Pigossi concorda e detalha que buscou trazer questões universais para desenvolver seu protagonista.

"Complementando, é um filme muito pessoal, mas zero autobiográfico. Quando a gente fala de imigração, a gente fala sobre essa solidão de morar em um país que não é o seu, falando em uma língua que não é a sua. Então, é uma tentativa de tentar se redescobrir em um ambiente que não é o seu. E sempre muito só. O filme fala sobre pertencimento, porque o Lourenço vai para lá em busca de pertencer a um país, uma cidade, a uma comunidade. Até a si mesmo, que é a grande mensagem do longa. Isso é universal para toda pessoa que vai para fora tentar uma vida melhor, independentemente da razão", afirmou o brasileiro.

Questionados sobre como foi trabalhar com o marido, os artistas foram categóricos ao dizerem que fariam de novo. E o diretor revelou também que tomaram algumas medidas para evitar desgastes ao fim do expediente.

"Se não tivesse sido bom, nós não estaríamos aqui hoje. Sobrevivemos a uma pandemia e a um filme como ator e diretor [risos]. Mas é o amor verdadeiro que nos mantém juntos. E o amor nasce do respeito e companheirismo, não só um pelo outro, mas também pela arte. Mas é claro que tomamos alguns cuidados para não atrapalhar as relações. Nós não dormíamos no mesmo lugar, porque precisávamos desse descanso para nos desligarmos do dia de filmagens. Mas nós faríamos tudo de novo. E esse processo foi incrível por ter nos permitido conectar ainda mais com esse lado artístico um do outro, mas também desenvolver ainda mais nossos laços de confiança. Nós conseguimos traduzir nosso amor para darmos forma a esse filme", contou Calvani.

Já Pigossi falou que enxerga o filme como o primeiro filho do casal, já que todo o processo demanda amor, carinho e vontade de trazer o filme à vida.
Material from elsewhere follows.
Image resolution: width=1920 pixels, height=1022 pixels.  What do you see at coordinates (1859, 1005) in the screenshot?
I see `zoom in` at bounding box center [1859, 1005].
"A gente fala que o 'Maré Alta' foi nosso primeiro filho. A partir do momento que o Marco me mostrou o roteiro, a gente vem trabalhando juntos e decidiu que era essa história que a gente queria contar, e desse jeito. E isso é muito difícil. Quantas pessoas estão nos EUA com roteiros brilhantes e não conseguem? Fazer um filme independente é quase um milagre. 'Maré Alta' é um filme feito muito mais com amor do que com dinheiro. É um filho que a gente criou e colocou no mundo. E tinha essa responsabilidade, porque foi o primeiro longa do Marco e o meu primeiro filme como protagonista nos Estados Unidos, então a gente queria ter essa responsabilidade de fazer dar certo. Mas também houve uma admiração sincera como artistas, porque o Marco é um diretor brilhante com seus atores. Ele tem um olhar muito bonito para os atores, o que, para mim, representou um renascimento como ator, descobrindo coisas novas, limpando vícios, manias e maneirismos que a gente acumula ao longo do tempo. Foi uma experiência maravilhosa! E faria outros milhões de filmes junto com ele!", finalizou Marco Pigossi, que vem desenvolvendo uma bela carreira internacional.